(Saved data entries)
------------

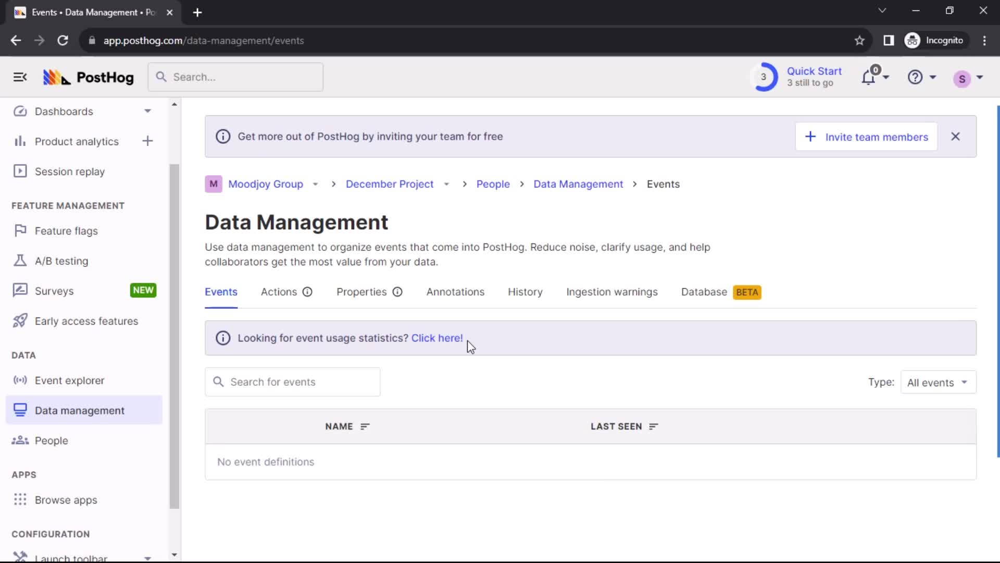Screen dimensions: 1000x563
Task: Toggle the sidebar collapse menu
Action: pyautogui.click(x=19, y=77)
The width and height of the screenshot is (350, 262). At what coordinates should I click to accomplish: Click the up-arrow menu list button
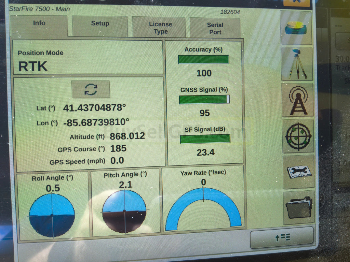(x=282, y=237)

------------

Assignment →
All lines from the one holding "The width and" through the last line of the entries, and nothing else, are to be output exactly; leave out the pictures.

Answer section →
The width and height of the screenshot is (350, 262). At what coordinates should I click to accomplish: Click the up-arrow menu list button
(x=282, y=237)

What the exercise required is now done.